El impacto habría sido un espectáculo para cualquiera en un radio de 500 kilómetros. Una bola de fuego blanca cuatro veces más grande y tres veces más brillante que el sol habría atravesado el cielo. Si el objeto hubiera chocado con una capa de hielo, habría hecho un túnel hasta el lecho de roca, vaporizando el agua y la piedra por igual en un instante. La explosión resultante tendría la energía de 700 bombas nucleares de un megatón, e incluso un observador situado a cientos de kilómetros de distancia habría experimentado una onda expansiva, un trueno monstruoso y vientos huracanados. Más tarde, los restos de roca podrían haber llovido sobre América del Norte y Europa, y el vapor liberado, un gas de efecto invernadero, podría haber calentado localmente Groenlandia, derritiendo aún más hielo.

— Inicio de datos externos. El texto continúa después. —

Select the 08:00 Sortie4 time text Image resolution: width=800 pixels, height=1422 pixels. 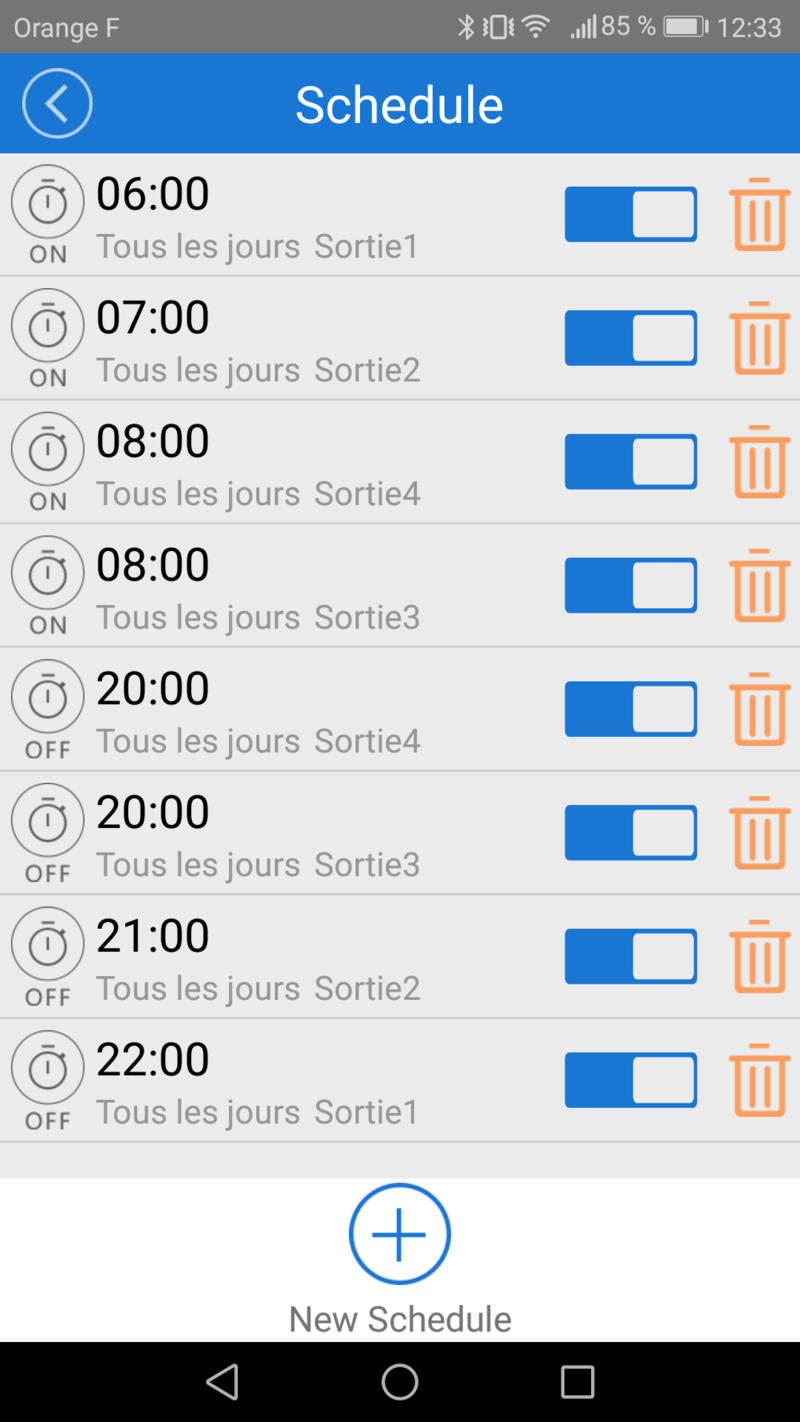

La noticia del descubrimiento del impacto ha reavivado un viejo debate entre los científicos que estudian el clima antiguo. Un impacto masivo en la capa de hielo habría hecho que el agua de deshielo se vertiera en el océano Atlántico, lo que podría alterar la cinta transportadora de las corrientes oceánicas y provocar un descenso de las temperaturas, especialmente en el hemisferio norte. «¿Qué significaría para las especies o la vida en esa época? Es una gran pregunta abierta», dice Jennifer Marlon, paleoclimatóloga de la Universidad de Yale.
Hace una década, un pequeño grupo de científicos propuso un escenario similar. Trataban de explicar un evento de enfriamiento, de más de 1.000 años de duración, llamado el Younger Dryas, que comenzó hace 12.800 años, cuando la última edad de hielo estaba terminando. Su controvertida solución fue invocar un agente extraterrestre: el impacto de uno o varios cometas. Los investigadores propusieron que, además de cambiar las cañerías del Atlántico Norte, el impacto también provocó incendios forestales en dos continentes que condujeron a la extinción de grandes mamíferos y a la desaparición del pueblo Clovis, cazador de mamuts, en Norteamérica. El grupo de investigación presentó pruebas sugestivas pero no concluyentes, y pocos científicos se mostraron convencidos. Pero la idea captó la imaginación del público a pesar de una limitación obvia: Nadie pudo encontrar un cráter de impacto.
Los defensores de un impacto del Younger Dryas se sienten ahora reivindicados. «Yo predeciría inequívocamente que este cráter tiene la misma edad que el Younger Dryas», dice James Kennett, geólogo marino de la Universidad de California en Santa Bárbara, uno de los impulsores originales de la idea.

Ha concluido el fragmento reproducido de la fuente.